My comment had nothing to do with Fury X reviewing badly. The card is just bad, positioned poorly in terms of its performance, price etc. Gameworks is hurting users of either AMD or nvidia cards though, with broken games, terrible performance, abysmal optimization etc. It needs to go or nvidia needs to fix it, because currently it's a disaster for gaming.
Yet another GameWorks title that Kepler tanks in.. welldone nVidia, the "bug" is truly a "feature".
Look at how crap 780, Titan and 780Ti in relation to GCN and Maxwell.
![]()
Maxwell is a generation ahead of 780Ti.
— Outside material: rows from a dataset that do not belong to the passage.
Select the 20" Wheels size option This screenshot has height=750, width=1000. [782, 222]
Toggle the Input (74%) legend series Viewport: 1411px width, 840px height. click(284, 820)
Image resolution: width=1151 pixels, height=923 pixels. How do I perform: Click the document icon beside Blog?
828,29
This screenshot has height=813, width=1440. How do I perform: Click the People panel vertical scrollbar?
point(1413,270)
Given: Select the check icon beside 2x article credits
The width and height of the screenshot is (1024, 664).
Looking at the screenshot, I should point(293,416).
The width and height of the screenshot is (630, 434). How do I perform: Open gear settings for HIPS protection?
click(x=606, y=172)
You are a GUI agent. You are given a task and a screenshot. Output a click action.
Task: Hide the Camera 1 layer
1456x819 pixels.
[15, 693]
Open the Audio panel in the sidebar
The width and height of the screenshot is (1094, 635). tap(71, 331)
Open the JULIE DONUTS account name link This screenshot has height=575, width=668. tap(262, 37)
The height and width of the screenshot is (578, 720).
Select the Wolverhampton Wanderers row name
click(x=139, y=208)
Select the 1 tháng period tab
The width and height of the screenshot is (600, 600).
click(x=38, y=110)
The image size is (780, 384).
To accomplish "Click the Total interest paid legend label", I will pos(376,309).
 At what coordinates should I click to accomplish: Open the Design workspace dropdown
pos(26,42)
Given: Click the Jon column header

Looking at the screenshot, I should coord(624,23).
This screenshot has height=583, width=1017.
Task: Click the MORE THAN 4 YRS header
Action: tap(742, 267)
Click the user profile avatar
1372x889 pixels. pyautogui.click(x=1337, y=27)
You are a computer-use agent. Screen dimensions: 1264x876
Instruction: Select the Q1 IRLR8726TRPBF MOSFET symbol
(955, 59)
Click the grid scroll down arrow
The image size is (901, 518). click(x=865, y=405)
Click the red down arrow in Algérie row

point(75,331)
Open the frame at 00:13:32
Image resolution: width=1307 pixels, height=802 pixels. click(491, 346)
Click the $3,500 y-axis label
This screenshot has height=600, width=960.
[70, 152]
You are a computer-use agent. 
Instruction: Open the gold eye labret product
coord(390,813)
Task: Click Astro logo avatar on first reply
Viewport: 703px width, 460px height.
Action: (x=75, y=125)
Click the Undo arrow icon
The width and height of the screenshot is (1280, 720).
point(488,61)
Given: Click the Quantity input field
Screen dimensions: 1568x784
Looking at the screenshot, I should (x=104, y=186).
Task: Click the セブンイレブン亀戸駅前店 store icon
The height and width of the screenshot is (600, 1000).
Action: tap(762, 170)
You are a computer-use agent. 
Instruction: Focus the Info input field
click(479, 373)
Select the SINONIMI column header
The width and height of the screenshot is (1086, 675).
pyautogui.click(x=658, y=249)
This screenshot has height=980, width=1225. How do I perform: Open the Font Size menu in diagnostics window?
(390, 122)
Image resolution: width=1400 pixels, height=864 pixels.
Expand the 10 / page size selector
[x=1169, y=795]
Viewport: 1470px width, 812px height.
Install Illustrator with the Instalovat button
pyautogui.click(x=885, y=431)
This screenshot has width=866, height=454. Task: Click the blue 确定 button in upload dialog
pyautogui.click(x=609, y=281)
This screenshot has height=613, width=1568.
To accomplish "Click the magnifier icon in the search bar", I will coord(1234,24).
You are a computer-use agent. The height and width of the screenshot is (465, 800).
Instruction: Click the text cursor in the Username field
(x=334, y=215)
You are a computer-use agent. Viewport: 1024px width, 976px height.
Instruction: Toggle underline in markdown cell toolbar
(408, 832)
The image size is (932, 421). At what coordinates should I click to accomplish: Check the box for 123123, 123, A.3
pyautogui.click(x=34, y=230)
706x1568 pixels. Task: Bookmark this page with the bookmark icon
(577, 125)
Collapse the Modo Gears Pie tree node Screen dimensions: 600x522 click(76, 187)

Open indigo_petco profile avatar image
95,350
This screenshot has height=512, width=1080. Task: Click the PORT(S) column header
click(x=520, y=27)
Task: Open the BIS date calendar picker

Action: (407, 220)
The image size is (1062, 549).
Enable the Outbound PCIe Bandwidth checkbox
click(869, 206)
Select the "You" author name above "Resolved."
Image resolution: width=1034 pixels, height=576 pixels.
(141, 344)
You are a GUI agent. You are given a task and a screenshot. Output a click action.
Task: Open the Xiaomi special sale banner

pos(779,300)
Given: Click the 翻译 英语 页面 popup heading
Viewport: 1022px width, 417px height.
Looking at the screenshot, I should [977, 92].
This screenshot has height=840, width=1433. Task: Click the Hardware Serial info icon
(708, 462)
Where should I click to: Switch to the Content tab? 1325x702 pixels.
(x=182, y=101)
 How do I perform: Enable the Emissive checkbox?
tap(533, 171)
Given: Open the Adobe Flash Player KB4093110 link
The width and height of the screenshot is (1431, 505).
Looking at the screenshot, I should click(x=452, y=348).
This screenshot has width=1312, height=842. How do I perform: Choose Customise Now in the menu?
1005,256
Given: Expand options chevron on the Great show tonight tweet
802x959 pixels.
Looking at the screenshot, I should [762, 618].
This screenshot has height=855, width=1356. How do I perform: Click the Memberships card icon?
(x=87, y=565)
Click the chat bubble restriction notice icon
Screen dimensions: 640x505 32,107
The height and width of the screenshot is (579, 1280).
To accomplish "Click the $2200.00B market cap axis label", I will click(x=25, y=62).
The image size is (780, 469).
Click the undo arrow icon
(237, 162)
I don't understand the exaggeration going on here. 780Ti has min 39 and avg. 48 compared to GTX970's min of 41 and avg. of 55. 960 is showing it's architectural advantage over last gens 770 by a good margin but barely playable at this res and settings. the 770 will need reduced settings to be playable.
Kepler seems to be right where it's supposed to be in relation to a newer generation of GPUs. I don't remember Fermi getting slammed when Kepler outshined it and Fermi fell behind in performance improvements.
I'm not saying there won't be any improvements over time for Kepler. There was just released a performance improvement for Kepler in a recent driver.
At any rate. Overblown is the word of the week around here.
Yes. Kepler is behind Maxwell. As it should be. Nowhere near the "tank" name you use as your descriptor.
Trying to use Batman as an example of anything seems a bit silly being as there are few more broken PC ports out there...
As for gamesworks working better with maxwell, well yes they code the effects to play to maxwells strengths not keplers. Previously they coded the effects to work best for kepler, and maxwell arrived and was still a bit faster, but obviously when you code for maxwell the gap will grow.
The same thing would probably happen for AMD - it's nothing to do with forward thinking, it's just that their cards architecture has barely changed for 3.5 years. If they actually released a next gen architecture the current gen would fall away rapidly. In the past AMD were notorious for that - the drivers only supporting the current gen well.
GameWorks pretty much tanks performances with it on regardless if you're on Maxwell, Kepler or GCN for , IMO, very minimal visual gains. It just takes the least amount of performance hits on Maxwell.